Problems and tasks
**A)** Answer these from the text on teacher workload profiles:
(i) In what year was the data from teachers across Australia collected?
(ii) By the end of term, teachers who began in the midway profile tended to move into which profiles?
(iii) Teachers in which profiles reported the lowest levels of emotional exhaustion?
**B)** Write a continuation of the text on teacher workload profiles, starting right after its last sentence.

Page text
***

What teacher profiles did we find?
Using data collected from teachers across Australia in 2021, we identified 5 teacher profiles.
There were 2 maladaptive profiles characterised by higher levels of workload stress and lower levels of job control. These teachers felt under pressure from their workload at the beginning of term and felt they had little say in how they did their work.
There were also 2 adaptive profiles that were characterised by lower levels of workload stress and higher levels of job control. These teachers were faring well at the beginning of the term – they had manageable workloads and had control over their work tasks.
We also found a midway profile that was characterised by high workload stress, but average job control. So, although these teachers were doing okay in terms of their job control, they were struggling from a high workload at the beginning of the term.
When we compared teachers at the start and end of the term, we found that teachers who began the term in maladaptive profiles, tended to end the term in maladaptive profiles. Teachers who began the term in adaptive profiles tended to end the term in adaptive profiles. And teachers who began the term in the midway profile, tended to move into the maladaptive profiles by the end of term.
Teachers in the maladaptive and midway profiles also reported greater emotional exhaustion and intentions to quit. The reverse was true for teachers in adaptive profiles – they reported the lowest levels of emotional exhaustion and were least likely to want to quit their job.
What does this mean for teachers and schools?
Helping to reduce teachers’ workloads at the beginning of a school term appears crucial. Teachers who began the term already experiencing higher workload stress and lower job control continued to struggle throughout the term and this was linked with lower wellbeing and greater intentions to quit their job.

***

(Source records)
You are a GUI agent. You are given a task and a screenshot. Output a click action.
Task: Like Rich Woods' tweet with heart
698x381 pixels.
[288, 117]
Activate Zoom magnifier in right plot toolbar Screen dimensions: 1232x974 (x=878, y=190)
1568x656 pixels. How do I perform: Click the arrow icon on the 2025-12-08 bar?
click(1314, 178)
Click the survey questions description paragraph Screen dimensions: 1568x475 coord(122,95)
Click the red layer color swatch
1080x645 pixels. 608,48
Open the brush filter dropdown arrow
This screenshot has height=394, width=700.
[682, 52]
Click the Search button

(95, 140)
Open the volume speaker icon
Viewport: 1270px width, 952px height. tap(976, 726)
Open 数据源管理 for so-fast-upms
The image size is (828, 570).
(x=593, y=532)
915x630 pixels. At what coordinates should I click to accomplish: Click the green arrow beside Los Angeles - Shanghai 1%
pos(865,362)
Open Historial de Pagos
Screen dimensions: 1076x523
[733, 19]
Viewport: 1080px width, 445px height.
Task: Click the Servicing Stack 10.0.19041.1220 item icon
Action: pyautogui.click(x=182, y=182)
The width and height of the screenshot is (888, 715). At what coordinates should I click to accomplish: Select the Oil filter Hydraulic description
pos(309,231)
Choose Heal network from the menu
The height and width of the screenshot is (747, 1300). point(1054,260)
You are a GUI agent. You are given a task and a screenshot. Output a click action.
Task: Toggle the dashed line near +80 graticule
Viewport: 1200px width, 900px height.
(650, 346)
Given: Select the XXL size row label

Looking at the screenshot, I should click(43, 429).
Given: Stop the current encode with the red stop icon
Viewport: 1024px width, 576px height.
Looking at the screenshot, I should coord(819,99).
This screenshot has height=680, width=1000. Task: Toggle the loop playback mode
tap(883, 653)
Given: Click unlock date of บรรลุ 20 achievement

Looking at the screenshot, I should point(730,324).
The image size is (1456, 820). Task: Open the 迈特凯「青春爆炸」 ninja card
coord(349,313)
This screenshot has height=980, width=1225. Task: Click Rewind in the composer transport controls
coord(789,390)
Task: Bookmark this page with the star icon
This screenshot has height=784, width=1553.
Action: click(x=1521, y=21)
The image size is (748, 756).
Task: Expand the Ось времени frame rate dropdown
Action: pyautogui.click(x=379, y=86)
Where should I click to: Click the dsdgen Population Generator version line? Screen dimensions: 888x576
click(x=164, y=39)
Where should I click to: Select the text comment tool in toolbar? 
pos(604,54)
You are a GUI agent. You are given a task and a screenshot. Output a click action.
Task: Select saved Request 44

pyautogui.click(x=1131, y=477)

***

Set of answers
**A)**
(i) 2021
(ii) The maladaptive profiles
(iii) The adaptive profiles

**B)**
Conversely, teachers who began the term from a strong position of lower workload stress and higher job control tended to end the term in similarly adaptive profiles, and also reported greater wellbeing and less motivation to quit.
In practice, efforts to streamline teachers' work are important (Australian Government Department of Education, 2022), such as reducing administrative tasks and face-to-face teaching time. Building effective collaboration (Carroll et al., 2021) between teachers within schools to share workloads is another approach that can be helpful.
To increase job control, it is important that schools listen to teachers’ needs and perspectives at work, and provide opportunities for teachers to have input in decision-making and policies (Collie, 2021). It is also essential that teachers have some choice and control over when and how they undertake their work.
Australian Government Department of Education. (2022, December 16). National Teacher Workforce Action Plan. https://www.education.gov.au/teaching-and-school-leadership/consultations/national-teacher-workforce-action-plan
Carroll, A., Flynn, L., O’Connor, E. S., Forrest, K., Bower, J., Fynes-Clinton, S., York, A. & Ziaei, M. (2021). In their words: listening to teachers’ perceptions about stress in the workplace and how to address it. Asia-Pacific Journal of Teacher Education, 49(4), 420-434. https://doi.org/10.1080/1359866X.2020.1789914
Collie, R. J. (2021). COVID-19 and teachers’ somatic burden, stress, and emotional exhaustion: Examining the role of principal leadership and workplace buoyancy. Aera Open, 7, 2332858420986187. https://doi.org/10.1177/23328584209861
Collie, R. J., & Carroll, A. (2023). Autonomy-pressure profiles among teachers: Changes over a school term, leadership predictors, and workplace outcomes. Teaching and Teacher Education, 124, 103998. https://doi.org/10.1016/j.tate.2022.103998
Does your school have a wellbeing plan for teachers as well as students? As a school leader, have you ever done a wellbeing check of staff at the start of each term?
One suggestion in this article for how to ease workloads is to build collaboration between teachers so the workloads can be shared. How could you implement this at your own school?